**WRITTEN INSTRUCTION A:** According to the press release on Mozambique's elephants, by what percentage did the national elephant population decline?
**WRITTEN INSTRUCTION B:** Summarize the press release on Mozambique's elephants in two sentences.
**WRITTEN INSTRUCTION C:** Write a continuation of the press release on Mozambique's elephant decline, starting after its last sentence.

-- ARTICLE start --

Govt of Mozambique announces major decline in national elephant population

Dramatic, forty-eight percent decline is due to criminal gangs decimating elephants for their ivory

 Mozambique is under serious threat from illegal wildlife trafficking and environmental crime

Mozambique’s new Minister for Land, Environment and Rural Development says tackling ivory poaching and rhino horn trafficking is a major priority for his new Ministry

Intelligence led enforcement, implementation of the new law, coordination with the new environmental police, partnerships, securing existing ivory stocks are being implemented

Surveys were led by the Government of Mozambique in partnership with WCS, and were funded by Paul G Allen, as part of the Great Elephant Census®, WCS and USAID

MAPUTO, MOZAMBIQUE (26/05/2015) – A major decline in elephant numbers in Mozambique was announced by the Minister of Land, Environment and Rural Development, Minister Celso Correia, at a signing ceremony for trans-boundary conservation cooperation between Mozambique and Tanzania in Maputo last night.

-- ARTICLE end --
-- EXCERPTED DATA start --

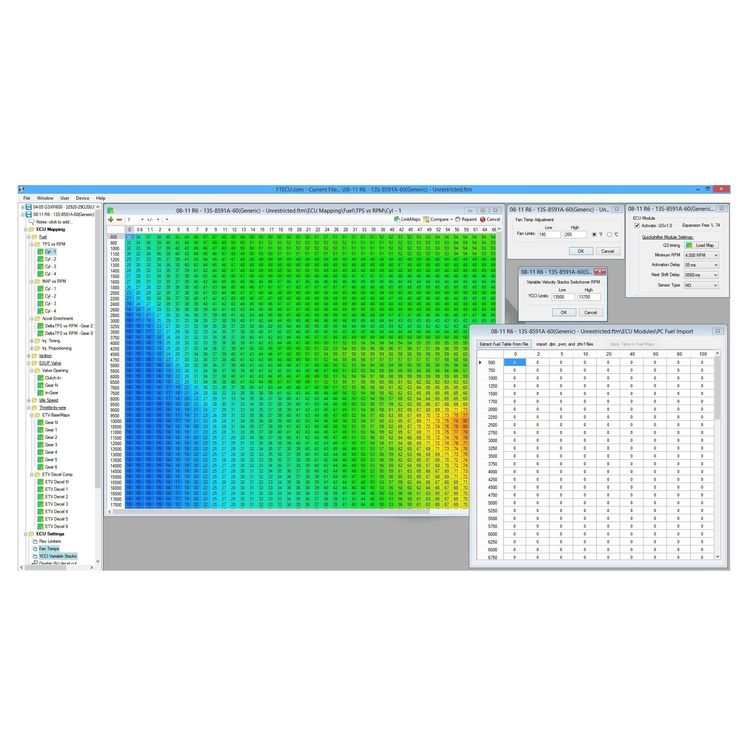This screenshot has width=750, height=750.
Task: Open the Minimum RPM dropdown
Action: pyautogui.click(x=701, y=255)
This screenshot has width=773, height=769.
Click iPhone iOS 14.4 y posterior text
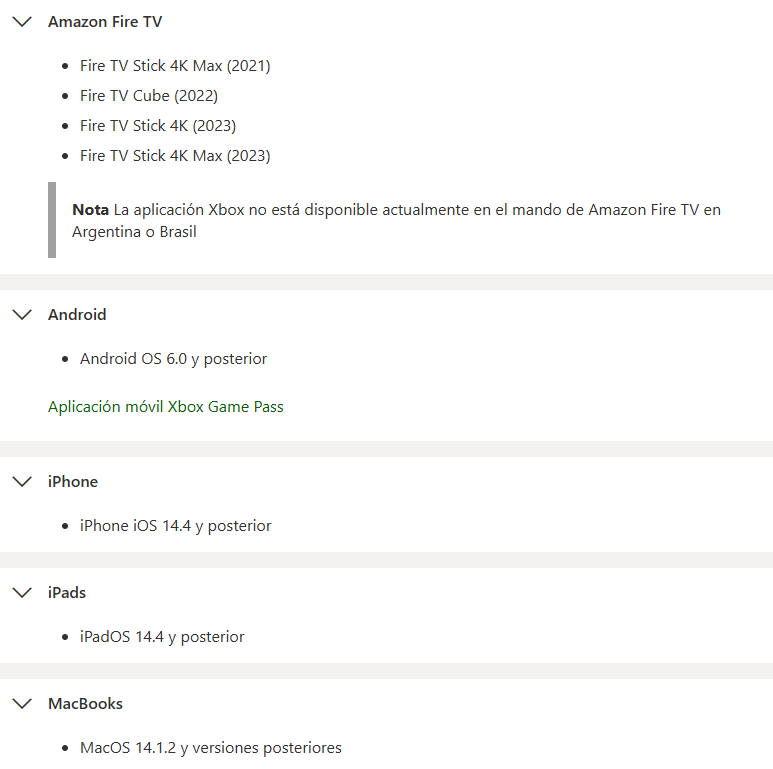tap(176, 526)
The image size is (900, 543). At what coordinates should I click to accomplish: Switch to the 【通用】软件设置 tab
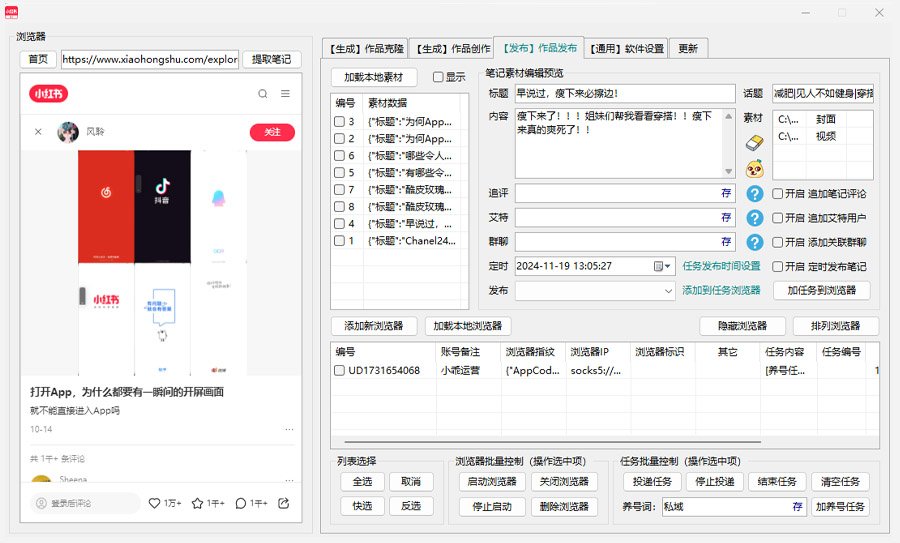coord(626,48)
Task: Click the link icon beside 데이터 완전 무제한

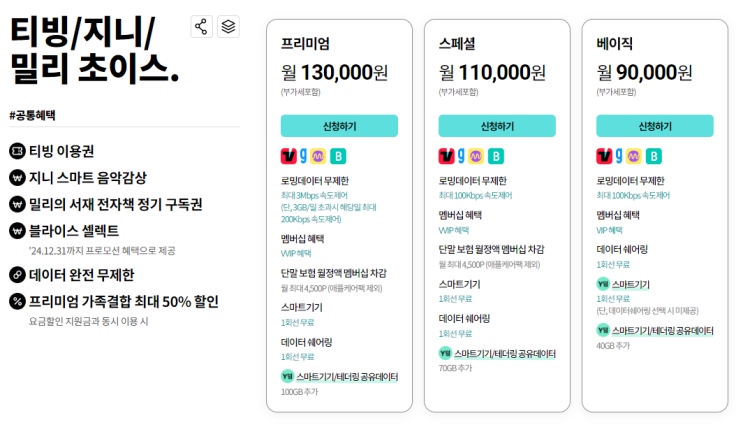Action: pyautogui.click(x=16, y=275)
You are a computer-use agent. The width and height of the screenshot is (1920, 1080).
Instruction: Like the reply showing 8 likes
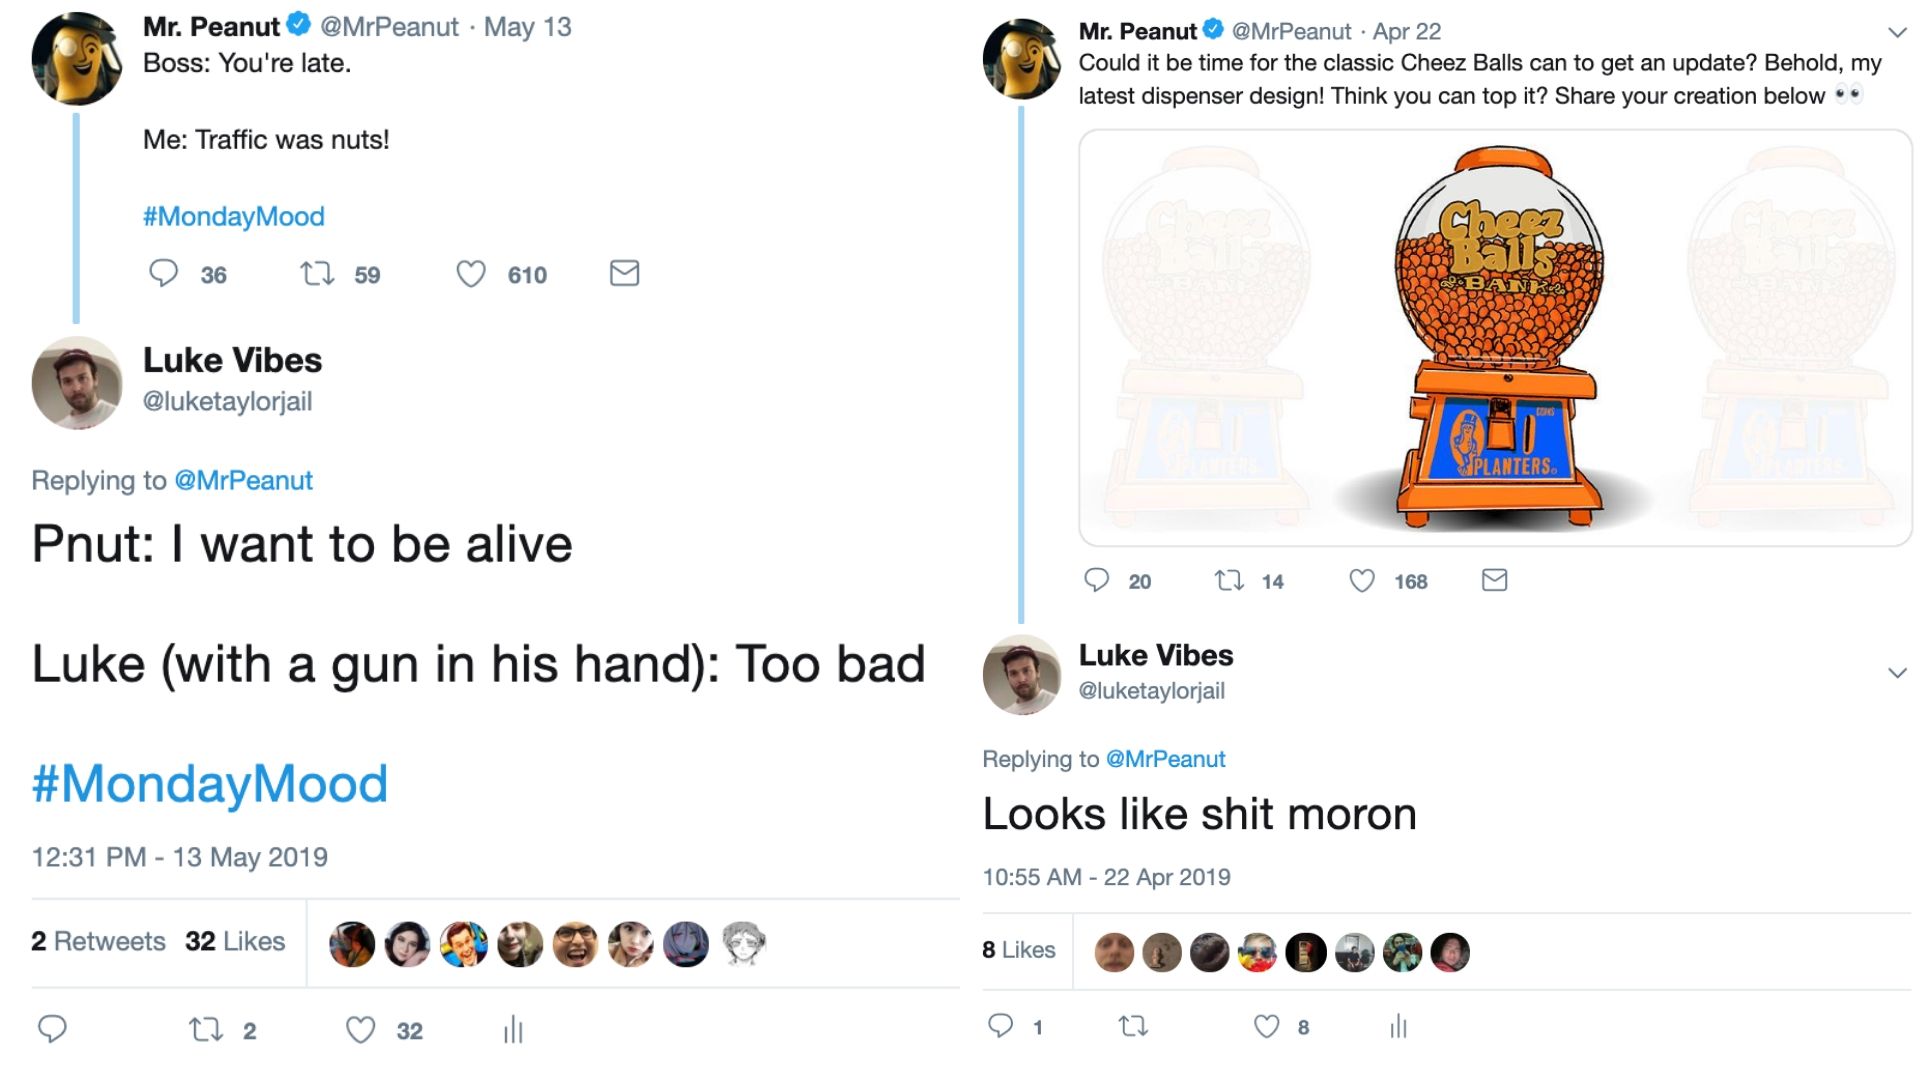tap(1267, 1026)
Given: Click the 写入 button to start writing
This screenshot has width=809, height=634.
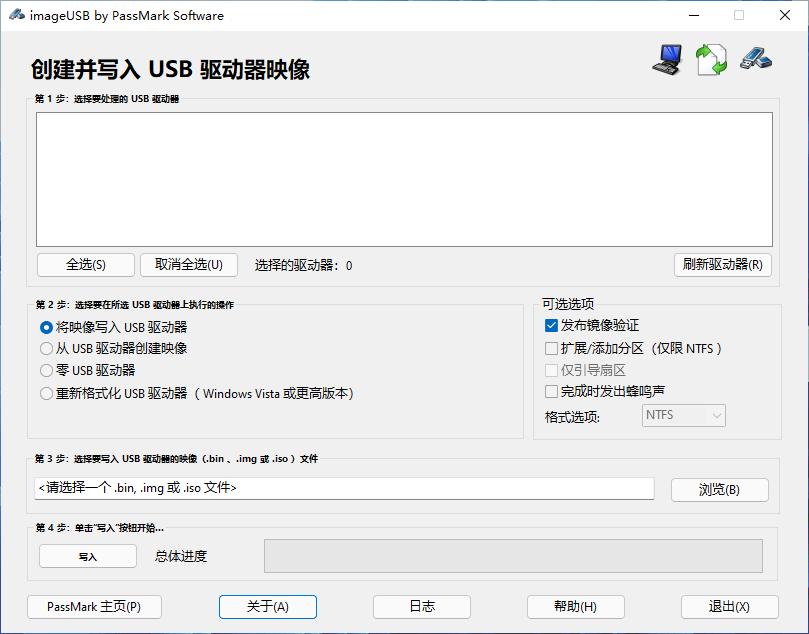Looking at the screenshot, I should (87, 556).
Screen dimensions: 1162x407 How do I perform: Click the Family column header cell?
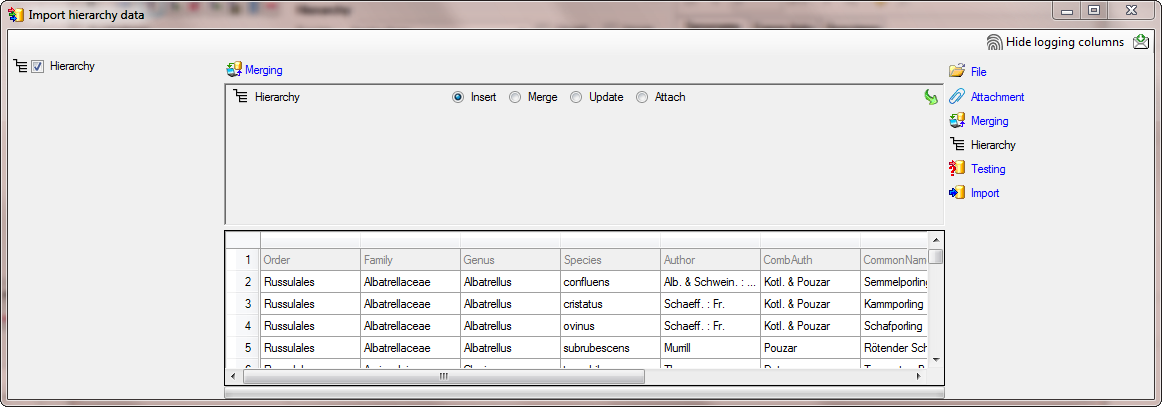[410, 260]
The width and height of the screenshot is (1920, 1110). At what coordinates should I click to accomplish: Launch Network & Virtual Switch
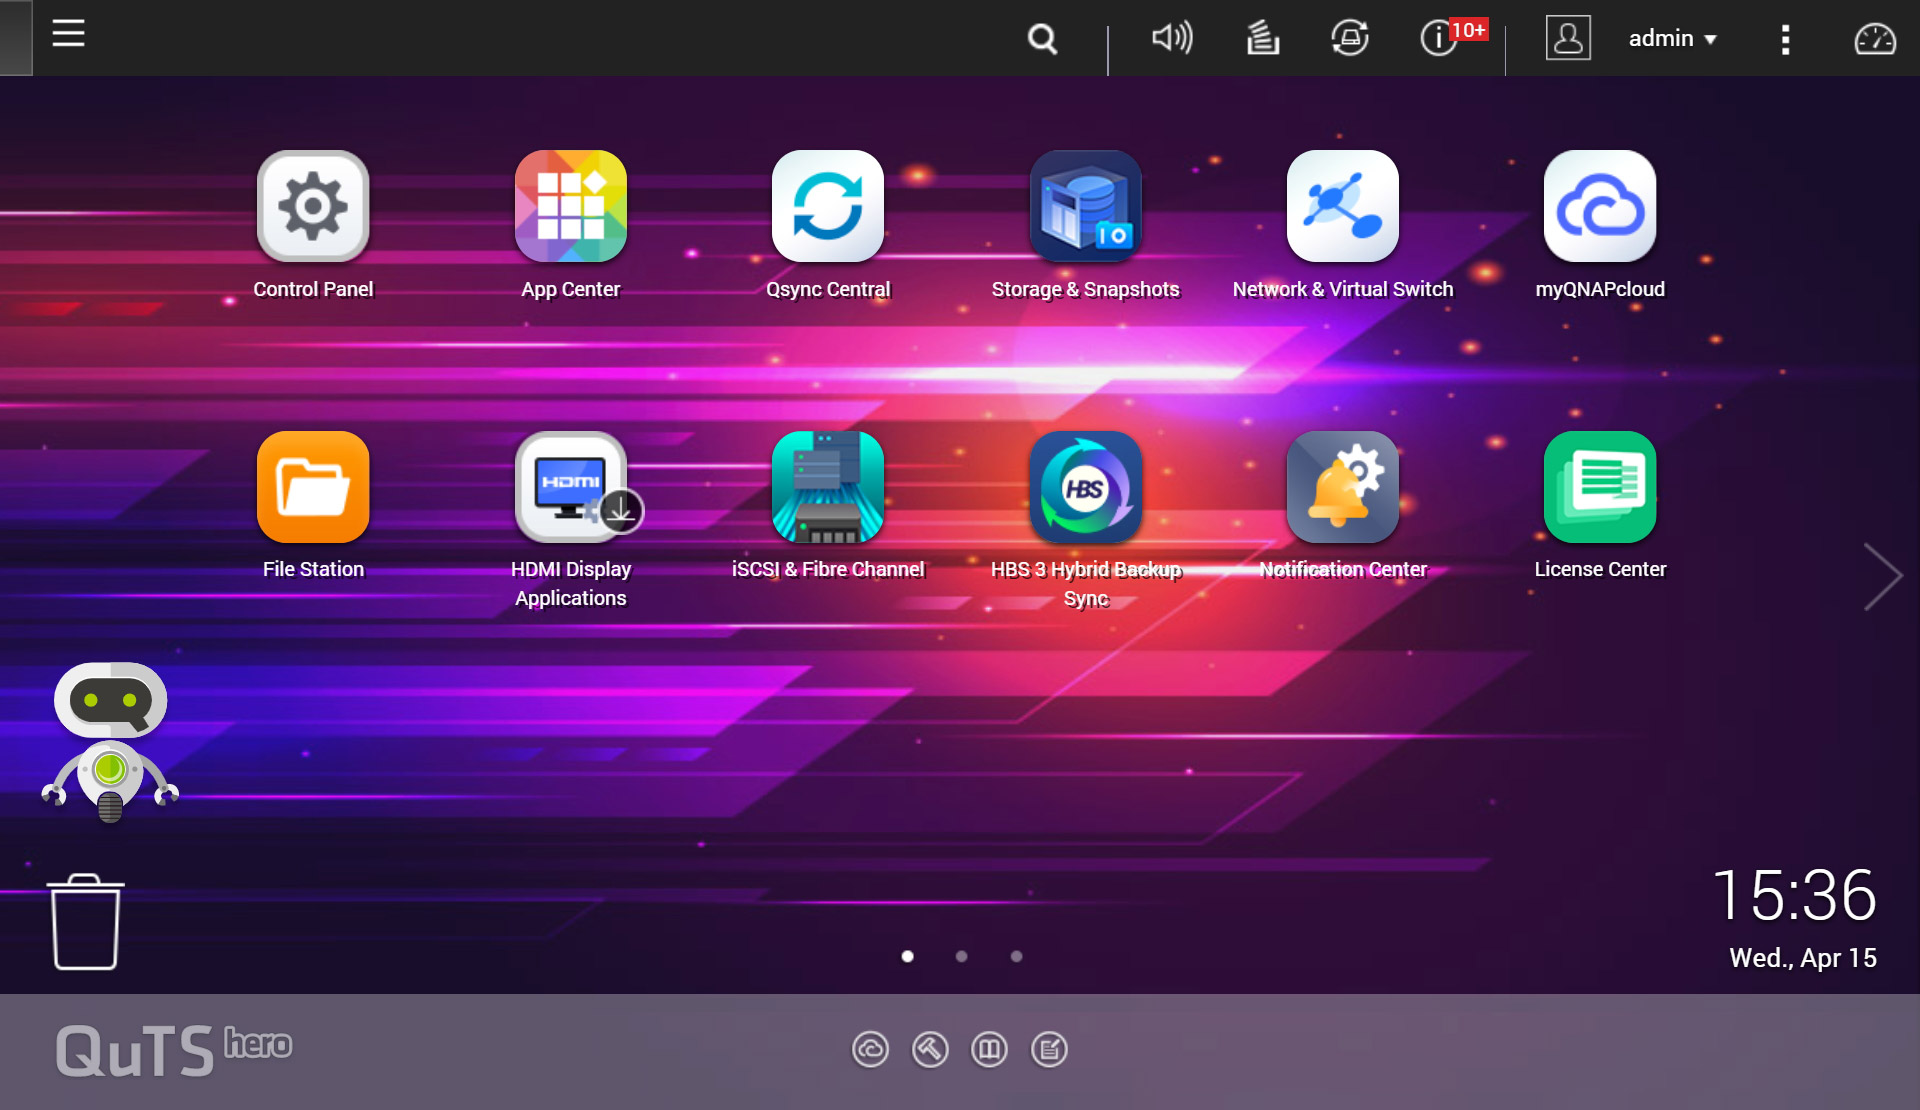pyautogui.click(x=1342, y=206)
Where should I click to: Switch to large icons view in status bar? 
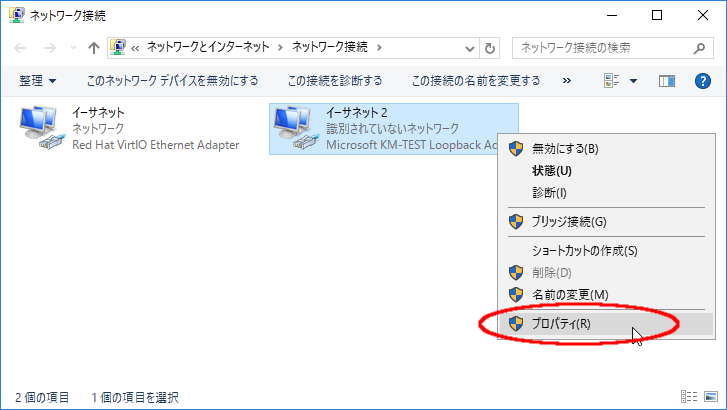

-- EXCERPTED DATA end --

**TASK ANSWER A:** Forty-eight percent.

**TASK ANSWER B:** Minister Celso Correia announced a forty-eight percent decline in Mozambique's elephant population, which is blamed on criminal gangs killing elephants for ivory. He called the fight against ivory poaching and rhino horn trafficking a major priority for his new Ministry, which is using measures such as intelligence-led enforcement, a new law, coordination with the new environmental police and the securing of existing ivory stocks.

**TASK ANSWER C:**
The Tanzanian Minister of Natural Resources and Tourism, Minister Lazaro Nyalundu, announced that Tanzania will release the results of their national elephant census on June 1 in Arusha.

The Mozambique survey revealed that criminal gangs are decimating elephant populations and forests prompting new government measures to stop the devastation.

The survey showed a dramatic estimated 48 percent decline in elephant numbers in Mozambique in the last five years, from just over 20,000 to the current estimate of 10,300. This decline is due to rampant elephant poaching in the country’s most important elephant populations.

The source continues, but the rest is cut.